PALE ALE AT AUCTION. ~ Customs Officials Also Will Sell Herring and Garlic Saturday.

June 30, 1909
PALE ALE AT AUCTION.

Customs Officials Also Will Sell Her-
ring and Garlic Saturday.

Loyal Britons may be expected to rally when eight and a half casks of pale ale is put up, and Scotland ought to be heard from when fifteen kegs of Glasgow herring are cried at a government rummage sale scheduled for Saturday morning at 10 o'clock at No. 228 West Fourth street. C. W. Clarke, surveyor of the port, is sending to the hammer imports which were not cleared during the present year.
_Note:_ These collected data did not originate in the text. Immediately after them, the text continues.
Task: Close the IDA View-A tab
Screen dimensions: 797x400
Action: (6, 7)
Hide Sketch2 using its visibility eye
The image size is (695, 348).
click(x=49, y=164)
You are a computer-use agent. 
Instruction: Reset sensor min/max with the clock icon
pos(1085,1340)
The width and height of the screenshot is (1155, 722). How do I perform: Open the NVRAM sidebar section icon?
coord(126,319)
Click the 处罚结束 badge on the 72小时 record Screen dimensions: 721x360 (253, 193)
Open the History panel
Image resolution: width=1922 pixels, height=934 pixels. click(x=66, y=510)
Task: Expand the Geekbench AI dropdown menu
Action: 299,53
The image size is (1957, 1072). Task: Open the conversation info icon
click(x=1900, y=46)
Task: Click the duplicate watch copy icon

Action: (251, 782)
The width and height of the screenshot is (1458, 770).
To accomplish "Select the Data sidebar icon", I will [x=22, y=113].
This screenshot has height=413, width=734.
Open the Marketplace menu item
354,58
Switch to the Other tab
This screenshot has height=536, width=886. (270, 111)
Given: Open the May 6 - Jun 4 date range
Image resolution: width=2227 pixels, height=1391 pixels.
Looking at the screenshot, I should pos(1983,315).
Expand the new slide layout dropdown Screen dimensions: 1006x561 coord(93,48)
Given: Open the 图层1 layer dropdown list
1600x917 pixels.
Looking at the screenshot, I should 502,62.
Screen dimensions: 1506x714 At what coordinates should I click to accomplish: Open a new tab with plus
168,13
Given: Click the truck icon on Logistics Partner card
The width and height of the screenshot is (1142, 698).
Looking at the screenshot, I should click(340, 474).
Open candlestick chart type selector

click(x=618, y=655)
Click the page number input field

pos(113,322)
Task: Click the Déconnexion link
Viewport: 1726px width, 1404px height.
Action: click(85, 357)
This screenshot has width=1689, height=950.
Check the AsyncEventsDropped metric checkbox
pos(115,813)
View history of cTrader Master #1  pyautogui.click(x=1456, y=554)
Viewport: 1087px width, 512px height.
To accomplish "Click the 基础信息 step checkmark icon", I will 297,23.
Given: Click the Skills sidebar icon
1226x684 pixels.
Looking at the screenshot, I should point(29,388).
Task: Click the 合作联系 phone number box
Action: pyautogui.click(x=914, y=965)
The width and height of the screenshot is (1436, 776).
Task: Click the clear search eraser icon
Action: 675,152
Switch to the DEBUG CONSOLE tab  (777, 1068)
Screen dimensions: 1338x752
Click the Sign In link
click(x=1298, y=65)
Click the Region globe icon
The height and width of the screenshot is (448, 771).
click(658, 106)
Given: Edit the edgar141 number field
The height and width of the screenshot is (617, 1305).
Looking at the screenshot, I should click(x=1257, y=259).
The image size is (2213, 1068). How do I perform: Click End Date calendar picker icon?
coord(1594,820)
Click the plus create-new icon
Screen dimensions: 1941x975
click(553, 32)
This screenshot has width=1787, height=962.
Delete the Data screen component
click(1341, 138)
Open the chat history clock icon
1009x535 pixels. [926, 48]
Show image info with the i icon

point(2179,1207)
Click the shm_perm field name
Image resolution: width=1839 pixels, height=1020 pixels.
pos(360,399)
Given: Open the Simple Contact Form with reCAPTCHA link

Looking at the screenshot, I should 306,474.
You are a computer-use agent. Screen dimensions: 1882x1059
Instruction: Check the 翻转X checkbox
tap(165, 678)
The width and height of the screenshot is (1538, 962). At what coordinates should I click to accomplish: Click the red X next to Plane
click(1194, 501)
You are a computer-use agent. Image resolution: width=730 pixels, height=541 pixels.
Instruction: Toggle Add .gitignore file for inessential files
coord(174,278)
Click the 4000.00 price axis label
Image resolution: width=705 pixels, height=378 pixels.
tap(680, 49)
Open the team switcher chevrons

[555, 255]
The customs officers find that the ale arrived without any manifest and, though it is a knock to admit it, the herring were "abandoned," whatever that may mean.

Great Britain is not to have everything her own way. Two hundred and nine pounds of Garlic will tempt the Italians. "Coke" fiends will get a chance at two dozen hypodermic syringes. Six rolls of Japanese matting and 12,000 Japanese postal cards and some jute from India complete the offering for the grown ups.

The surveyor also will put up for sale a case of souvenirs, brought to Kansas City by a globe trotter, who evidently went broke buying the toys, for he could not or would not pay the duty on them. In this lot are four dolls, a cuckoo clock and twenty-five pieces of carved wood representing Santa Claus, bears, dogs, deer, cows and jumping jacks.

Some of the bears, so says the custom house list, are smoking, one is playing a piano, a quartette are gambling and one is painting a picture.